Kim Gordon - The Collective

Si su directo en el Primavera Sound me fascinó, más lo hace el hecho de que a sus 70 años, Kim Gordon nos deleite con su segundo álbum, "The Collective", via Matador Records, donde 'Bye Bye' concentra los golpes de la dama por excelencia a través de esos microsonidos sintetizados, los cuales se unen a esa corriente de fuzz, noise y stoner rock, este último con algo de post-, lo que contradice al urbanismo de pre de 'The Candy House', donde la voz gana a la rotura de los elementos, forma de impresionismo filtrado en sus orígenes que sigue la línea de su antecesora, aunque metiéndose en los ritmos que mueven el mundo comercial, demostrando una implicación de quien hace las cosas por sentimiento, un 'I Don't Miss My Mind' en toda regla, que se ve acompañado de distorsiones cortantes en sangre y sonido, dejando el flower power como un regadío de plantas a las que ya no hay que alimentar, y sí al mensaje, andando en ello con el rap americano de fondo.

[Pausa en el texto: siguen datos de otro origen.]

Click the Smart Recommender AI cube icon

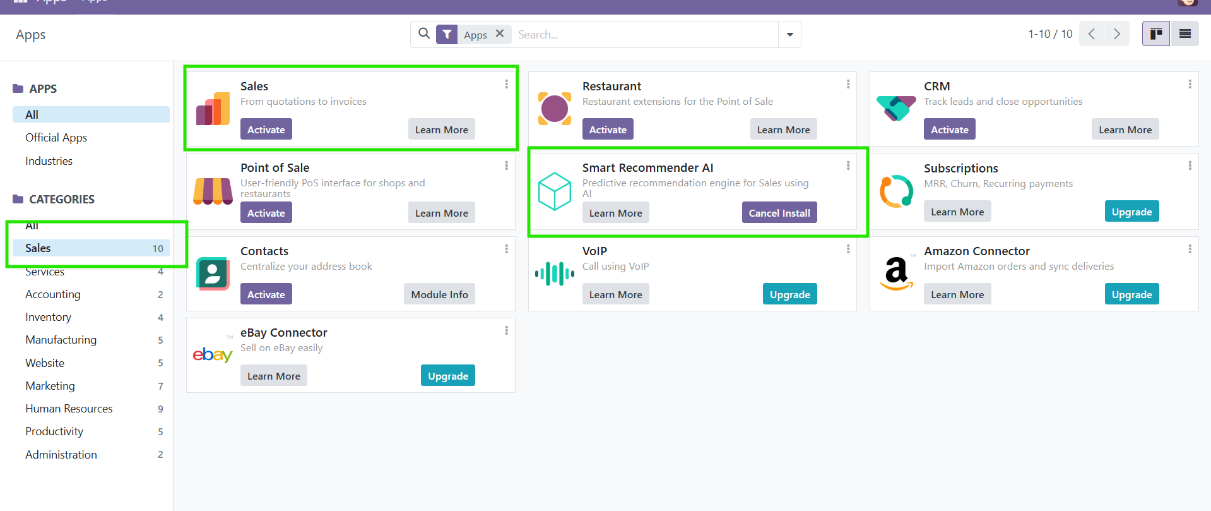(554, 191)
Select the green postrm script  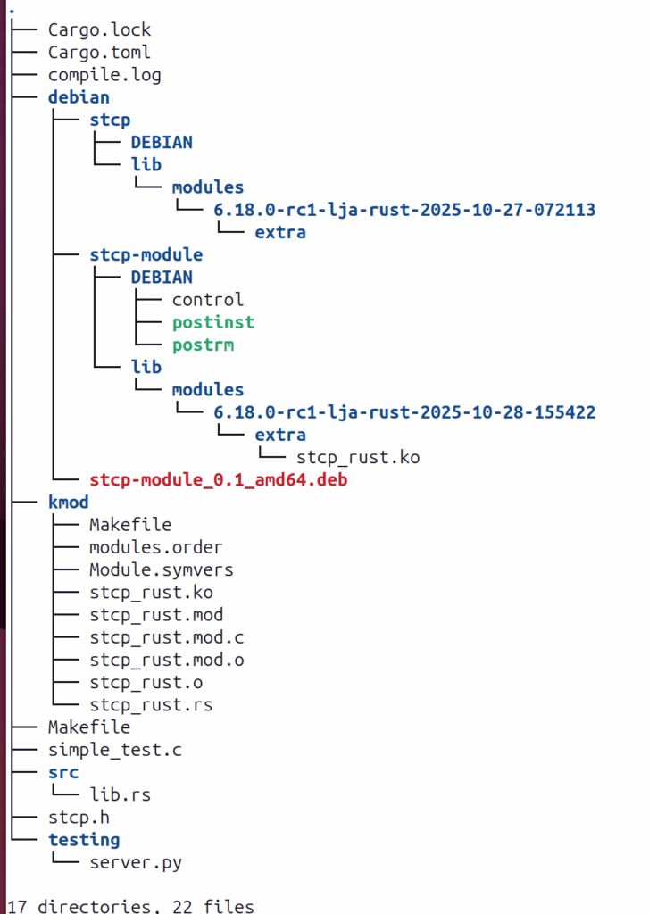click(x=203, y=345)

'I'm A Man' se mete en la sala de máquinas de sus pensamientos, triturando con ellos a propios y extraños, de ahí ese color morado que luce su carátula, haciéndonos ver que lo importante es el momento, por ello mejor alzar el puño en alto que el móvil, más efectivo si cabe cuando la carga cordal es una bomba de relojería y el peso social de sus palabras está desbocado, otro de esos 'Trophies' de oscuridad revelada a base de encontronazos sobrecargados que le envalentonan aún más, provocando un cruce de su Drs. Jekyll y Mrs. Hyde, cómo si no viveran juntos aquí y en 'It's Dark Inside', suicidio sonoro que es una dulzura experimental llevada a la extremo redendor de sus consecuencias, cayendo como puñaladas extrovertidas de un estado de emoción contraproductivo, en una carrera de fondo caída como anestesia total de su persona para alcanzar el nirvana de 'Psychedelic Orgasm', donde la mirada electrónica está puesta en el Londres de Burial, al tiempo que el palacio de sensaciones está envuelto en llamas esperando que Animal Collective construya su propio 'Tree House', un espejismo que llama a la industrialidad para prepararse frente a 'Shelf Warmer', boxeo musical en el que las bajas frecuencias sólo suponen meras cosquillas, siendo el sacrilegio las campanas y el champán que le rodean, edulcorando la fruta de la pasión de 'The Believers' esa denominación de origen de su cabaret sonoro, capaz de embaucarse en ríos de lava psicóticos que rezan por los caídos en acto de servicio, ondenado la bandera de 'Dream Dollar' a media asta al enjuiciarse en una frecuencia astral que rezuma egg-punk electrificado en ardor de destrucción masiva, lo que supone un meneo hipoalergéncio de reverberación cortante por el efecto estroboscópico de las luces que lo acompañan, todo un final cinéfilo que debe permanecer en la retina de cualquier generación.